Laura Bernardi est vice-présidente du Conseil de la recherche du FNS. | Photo: Université de Lausanne

Aldo Moro, le chef de la Démocratie chrétienne dans l’Italie des années 1970, est resté dans les mémoires pour avoir été assassiné à une époque sombre du pays. Ce qui est moins connu, c’est que ses étudiantes et étudiants l’appréciaient en tant que professeur de droit pénal hors pair. Il les encourageait à dialoguer lorsqu’ils avaient des opinions politiques opposées. Ils devaient analyser les arguments, peser les faits et reconnaître les erreurs d’interprétation. Ces compétences constituent le fondement de la liberté académique, qui est un bien précieux et qui s’accompagne de devoirs.

L'Academic Freedom Index 2023 montre qu’elle est un luxe propre aux démocraties. Il semble ainsi que seule une personne sur trois vive dans un pays jouissant d’un niveau de liberté académique acceptable. Il existe également de considérables différences au sein de l’Europe. La Suisse obtient d’ailleurs de moins bons résultats que ses voisins – l’Italie, la France et l’Allemagne – et le sien est similaire à celui des Pays-Bas et du Royaume-Uni.

«Seul un contexte de liberté académique permet d’explorer des vérités dérangeantes, de remettre en question les conventions et de repousser les limites de la connaissance.»

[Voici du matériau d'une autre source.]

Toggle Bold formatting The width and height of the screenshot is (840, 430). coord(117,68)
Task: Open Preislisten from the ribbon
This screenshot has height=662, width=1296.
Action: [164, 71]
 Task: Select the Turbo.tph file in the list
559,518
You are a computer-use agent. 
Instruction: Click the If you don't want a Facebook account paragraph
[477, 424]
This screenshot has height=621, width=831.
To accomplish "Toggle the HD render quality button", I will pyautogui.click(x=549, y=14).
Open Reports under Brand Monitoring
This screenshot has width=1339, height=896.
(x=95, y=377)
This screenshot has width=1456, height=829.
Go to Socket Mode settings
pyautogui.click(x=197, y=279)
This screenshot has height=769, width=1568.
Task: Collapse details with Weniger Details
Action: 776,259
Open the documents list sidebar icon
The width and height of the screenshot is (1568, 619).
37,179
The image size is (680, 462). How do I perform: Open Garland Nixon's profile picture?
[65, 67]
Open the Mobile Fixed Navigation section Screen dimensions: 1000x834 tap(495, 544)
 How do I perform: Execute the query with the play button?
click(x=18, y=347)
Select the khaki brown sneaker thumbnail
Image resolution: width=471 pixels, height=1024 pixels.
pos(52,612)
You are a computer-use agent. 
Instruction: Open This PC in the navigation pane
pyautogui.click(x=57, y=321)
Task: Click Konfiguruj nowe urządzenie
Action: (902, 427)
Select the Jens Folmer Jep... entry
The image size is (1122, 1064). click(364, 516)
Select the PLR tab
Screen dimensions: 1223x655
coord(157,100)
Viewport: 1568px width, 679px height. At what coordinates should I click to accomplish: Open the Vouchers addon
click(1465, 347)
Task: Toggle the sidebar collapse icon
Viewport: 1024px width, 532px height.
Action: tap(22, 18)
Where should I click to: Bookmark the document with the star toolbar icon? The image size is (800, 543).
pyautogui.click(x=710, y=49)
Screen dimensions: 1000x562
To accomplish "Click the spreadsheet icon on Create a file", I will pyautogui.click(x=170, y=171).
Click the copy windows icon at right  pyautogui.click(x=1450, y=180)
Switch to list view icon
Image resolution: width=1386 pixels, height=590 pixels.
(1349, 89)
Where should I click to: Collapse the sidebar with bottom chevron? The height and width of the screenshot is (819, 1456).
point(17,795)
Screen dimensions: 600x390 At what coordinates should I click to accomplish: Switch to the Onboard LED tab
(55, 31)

Pourquoi ce concept séculaire fait-il encore la une aujourd’hui? Peutêtre parce que cette liberté, comme tous les concepts fondamentaux, est sans cesse remise en question. Toutefois, seul un contexte de liberté académique permet d’explorer des vérités dérangeantes, de remettre en question les conventions et de repousser les limites de la connaissance. Sans une telle liberté, la recherche, l’enseignement et le débat public débouchent inévitablement sur le conformisme et la stagnation. Les exigences en matière de financement, les pressions politiques et les informations trompeuses constituent également des obstacles à la liberté académique, car les avancées scientifiques ne sont souvent acceptées dans leur cadre que si elles ont une application directe. Elles peuvent également menacer indirectement la liberté scientifique lorsque des réformes institutionnelles réduisent la marge de manoeuvre des différentes voix. Une orientation trop forte de la recherche ne favorise pas l’acquisition du savoir.

Comme tout privilège, la liberté académique s’accompagne de devoirs. Par exemple, de celui de défendre les valeurs enseignées par Aldo Moro: le dialogue, des arguments solides et la conscience du danger d’une interprétation déformée. La science doit présenter les idées de façon respectueuse et fondée, être ouverte à la critique et aux adaptations et réviser les idées lorsque les faits s’y opposent. Ou, pour reprendre les mots d’Aldo Moro, qui s’efforçait de concilier la liberté et sa responsabilité: «La véritable liberté se gagne à la sueur de son front, les pièges sont partout.»